416. After this the two angels, seeing me near them, said to the bystanders, "We know that this man has written about God and nature; let us hear him." And they approached me and asked that what had been written respecting God and nature might be read to them. I then read therefrom* the following.
"From the innumerable things which they see in nature, those who believe in a Divine operation in every single thing of nature can equally well, nay, far more easily, confirm themselves in favor of the Divine, than those who [deny God can] confirm themselves in favor of nature. For those who confirm themselves in favor of the Divine take note of the marvels which are observed in the production both of plants and of animals--in the PRODUCTION OF PLANTS, in that from a small seed cast into the ground comes a root; by means of the root a stem, and then in succession branches, leaves, flowers, fruits, even to new seeds, exactly as though the seed knew the order of succession or the process by which it was to renew itself. What rational man can think that the sun, which is pure fire, knows this? or that it can so endow its heat and light as to produce such effects? that in those effects it can produce marvelous forms and can intend a use? Seeing such things and reflecting upon them, a man whose rational is elevated cannot think otherwise than that they are from Him who has infinite wisdom, thus from God. Moreover, those who acknowledge the Divine, do see this and think it. Not so those who do not acknowledge the Divine, for they do not wish thus to see and think. Thus, letting their rational down into the sensual, which draws all its ideas from the lumen** in which are the senses of the body, they confirm the fallacies of the senses, saying, Do you not see the sun performing these operations by its heat and light? What is that which you do not see? Is it anything?

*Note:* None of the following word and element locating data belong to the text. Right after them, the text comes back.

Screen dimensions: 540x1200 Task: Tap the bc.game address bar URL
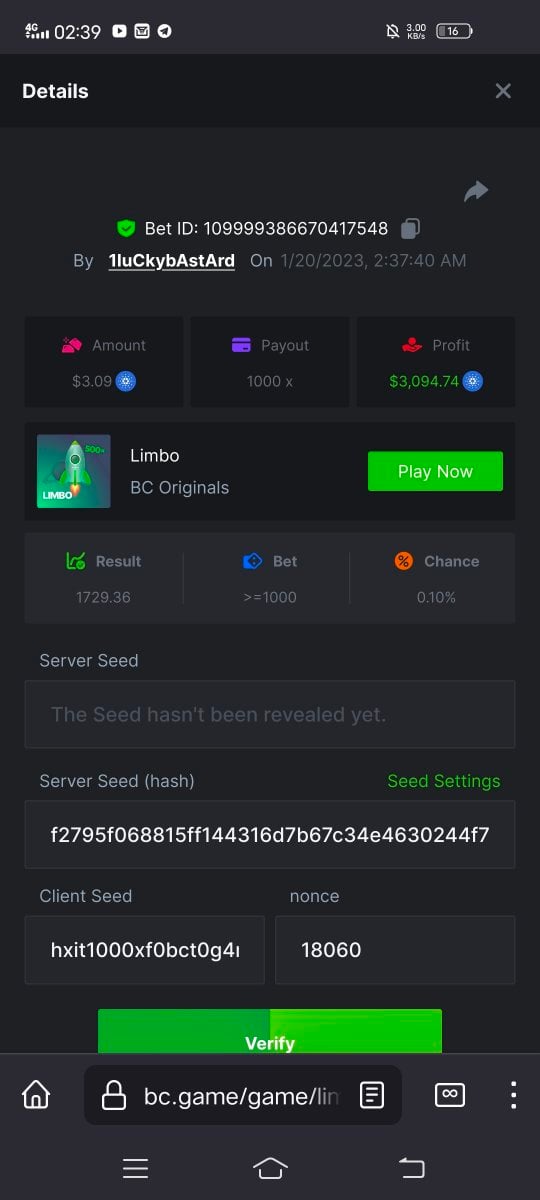pos(241,1096)
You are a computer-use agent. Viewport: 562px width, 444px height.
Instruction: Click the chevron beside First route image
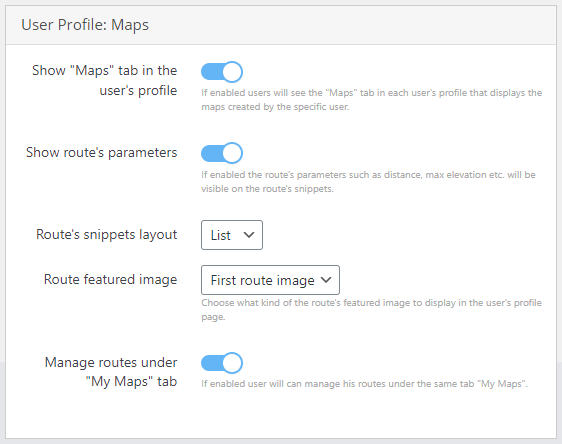tap(326, 280)
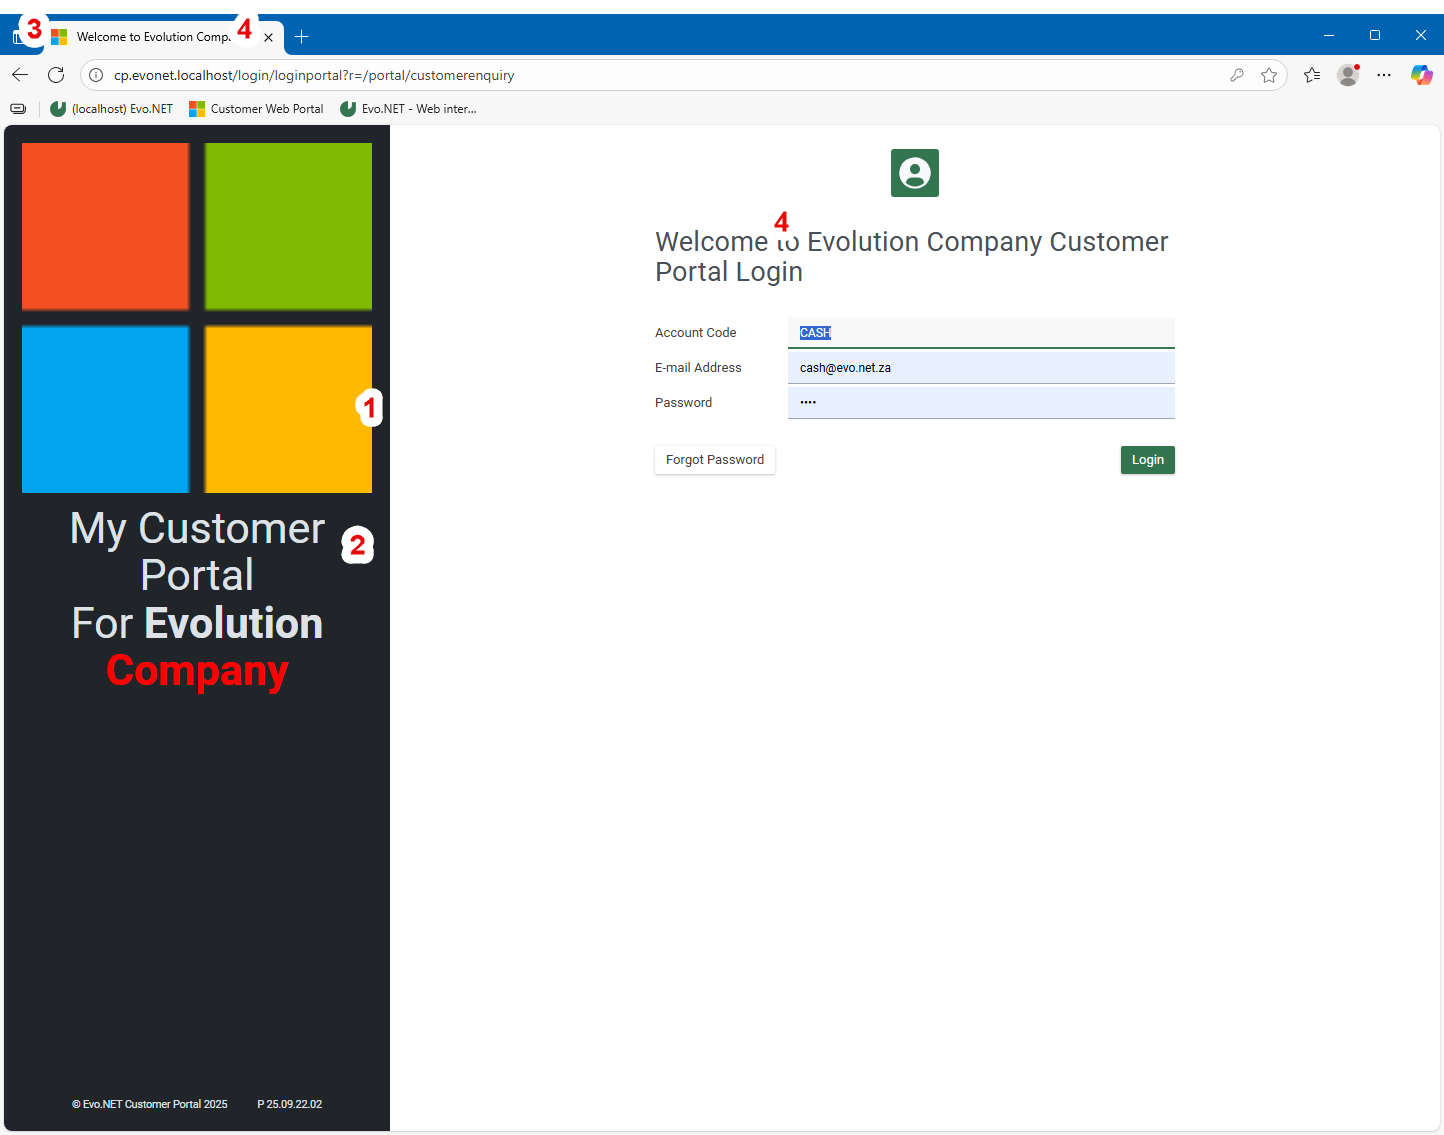
Task: Open the browser profile menu
Action: [1348, 75]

 "Those who confirm themselves in favor of the Divine take note of the marvels which are observed in the PRODUCTIONS OF ANIMALS. Here I make mention merely of their production in eggs. In these, the chick is latent in its seed or initiament together with every requisite until the time of hatching, and also with every requisite during its progress after the hatching, until it becomes a bird or winged creature in the form of its genitor. And if one gives heed to their form and thinks deeply [he will see] that it is of such a nature that he cannot but come into a state of amazement. As, for example, that in the tiniest creatures as in the largest, yea, in the invisible as in the visible, that is, in little insects as in large birds or beasts, are organs of the senses, namely, sight, smell, taste, touch, and, inasmuch as they fly and walk, organs of motion, namely, muscles; also viscera surrounding their hearts and lungs, which are put in motion by their brains. That these are enjoyed by lowly insects is known from the anatomy of such insects as described by authors, especially by Swammerdam in his Biblia Naturae.
 "Those who ascribe all things to nature do indeed see these things, but think simply that they are, and say that nature produces them, saying this because they have turned their mind away from thinking of the Divine. When they see the marvels in nature, those who have turned away from thinking of the Divine cannot think rationally, still less spiritually, but think sensually and materially. They then think, not above nature, but from her and in her, in like manner as do those who are in hell. They differ from beasts only in this, that they enjoy rationality, that is, are able to understand, and so can think differently if they will.
 "Those who turn away from thinking of the Divine, when they see the marvels in nature and thereby become sensual, do not consider that the sight of the eye is so gross that it sees a number of little insects as a single dark speck; that yet each one of them is organized for sensation and motion, and is therefore furnished with fiber and vessels and also with little hearts, pulmonary tubes, viscera, and brains; that these are woven of the purest things in nature, and that the weavings correspond to some life by which their minutest parts are distinctly actuated. Since the sight of the eye is so gross that to it many such creatures, With the innumerable things within each, appear as dark specks and yet those who are sensual think and judge from that sight, the grossness of their mind and so the darkness in which they are in respect to things spiritual, becomes evident.
* That is, from DIVINE LOVE AND DIVINE WISDOM, nos. 351-57, 350.
** Lux and lumen both mean light, but in the Writings luxis used to signify the light of the spiritual sun or of the natural, while lumen is used generally to signify spiritual light in the natural mind. Thus the eye sees in natural lux; angels see in spiritual lux. The natural man, whether good or evil, sees in lumen. See ARCANA COELESTIA n. 854; DIVINE PROVIDENCE n. 166, and SPIRITUAL EXPERIENCES n. 4627.